(WHAT TO PRODUCE): For the material that follows, list every line containing the word "will".

(DATA FOR PROCESSING):
--------

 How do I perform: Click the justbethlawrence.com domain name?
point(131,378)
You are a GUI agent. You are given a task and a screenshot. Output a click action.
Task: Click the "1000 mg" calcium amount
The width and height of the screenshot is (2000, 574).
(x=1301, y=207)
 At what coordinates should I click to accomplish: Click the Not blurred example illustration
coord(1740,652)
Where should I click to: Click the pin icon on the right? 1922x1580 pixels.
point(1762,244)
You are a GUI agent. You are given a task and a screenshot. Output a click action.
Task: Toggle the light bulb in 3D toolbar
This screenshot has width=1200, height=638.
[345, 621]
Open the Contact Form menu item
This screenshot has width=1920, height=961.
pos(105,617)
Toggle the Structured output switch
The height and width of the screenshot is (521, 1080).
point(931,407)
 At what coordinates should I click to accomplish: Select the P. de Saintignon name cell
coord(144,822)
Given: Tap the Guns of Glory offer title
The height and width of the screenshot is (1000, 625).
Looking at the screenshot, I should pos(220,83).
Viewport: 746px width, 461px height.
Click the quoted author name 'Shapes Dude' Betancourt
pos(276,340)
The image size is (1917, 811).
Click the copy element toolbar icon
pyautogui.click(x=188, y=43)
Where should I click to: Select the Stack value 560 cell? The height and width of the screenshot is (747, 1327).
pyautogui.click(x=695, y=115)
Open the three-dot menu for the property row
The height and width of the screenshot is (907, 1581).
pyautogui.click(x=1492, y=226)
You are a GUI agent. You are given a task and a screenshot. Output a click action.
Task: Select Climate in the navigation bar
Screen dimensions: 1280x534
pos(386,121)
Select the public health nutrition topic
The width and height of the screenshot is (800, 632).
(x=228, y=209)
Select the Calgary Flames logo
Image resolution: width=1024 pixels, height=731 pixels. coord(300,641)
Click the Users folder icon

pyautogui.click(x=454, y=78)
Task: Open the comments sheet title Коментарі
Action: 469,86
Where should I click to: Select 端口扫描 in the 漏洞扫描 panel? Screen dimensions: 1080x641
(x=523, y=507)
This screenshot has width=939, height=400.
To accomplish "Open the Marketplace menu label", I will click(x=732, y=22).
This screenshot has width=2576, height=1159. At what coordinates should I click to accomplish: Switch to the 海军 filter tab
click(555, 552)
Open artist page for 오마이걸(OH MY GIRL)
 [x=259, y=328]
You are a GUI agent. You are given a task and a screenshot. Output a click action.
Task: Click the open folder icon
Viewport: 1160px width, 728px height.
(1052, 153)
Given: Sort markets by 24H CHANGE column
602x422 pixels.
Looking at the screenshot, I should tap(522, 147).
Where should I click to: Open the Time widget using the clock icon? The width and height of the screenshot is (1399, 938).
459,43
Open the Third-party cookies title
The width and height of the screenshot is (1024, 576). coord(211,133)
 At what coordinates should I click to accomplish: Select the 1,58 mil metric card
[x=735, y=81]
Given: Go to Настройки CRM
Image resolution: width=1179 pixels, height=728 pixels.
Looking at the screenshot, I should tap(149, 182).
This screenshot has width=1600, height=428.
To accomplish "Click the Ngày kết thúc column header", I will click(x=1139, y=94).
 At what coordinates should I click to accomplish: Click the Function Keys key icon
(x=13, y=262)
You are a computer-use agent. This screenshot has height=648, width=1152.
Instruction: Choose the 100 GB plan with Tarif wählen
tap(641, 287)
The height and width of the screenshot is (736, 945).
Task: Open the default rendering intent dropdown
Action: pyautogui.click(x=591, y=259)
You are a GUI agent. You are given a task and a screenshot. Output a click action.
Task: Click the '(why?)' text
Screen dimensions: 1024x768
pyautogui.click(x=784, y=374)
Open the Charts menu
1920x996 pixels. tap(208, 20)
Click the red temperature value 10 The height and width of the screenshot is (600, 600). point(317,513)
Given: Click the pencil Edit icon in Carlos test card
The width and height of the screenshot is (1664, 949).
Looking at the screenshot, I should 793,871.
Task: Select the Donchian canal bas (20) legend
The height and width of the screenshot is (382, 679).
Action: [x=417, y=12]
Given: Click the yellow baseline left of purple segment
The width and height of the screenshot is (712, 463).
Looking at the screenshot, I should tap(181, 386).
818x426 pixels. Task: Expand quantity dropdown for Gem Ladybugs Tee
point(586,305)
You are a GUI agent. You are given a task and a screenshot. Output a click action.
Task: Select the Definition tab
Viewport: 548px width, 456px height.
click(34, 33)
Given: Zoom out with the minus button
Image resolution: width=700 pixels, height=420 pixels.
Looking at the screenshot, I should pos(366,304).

--------

(SOLUTION FOR THIS TASK):
To accomplish "Open the Marketplace menu label", I will click(x=732, y=22).
To accomplish "Click the Ngày kết thúc column header", I will click(x=1139, y=94).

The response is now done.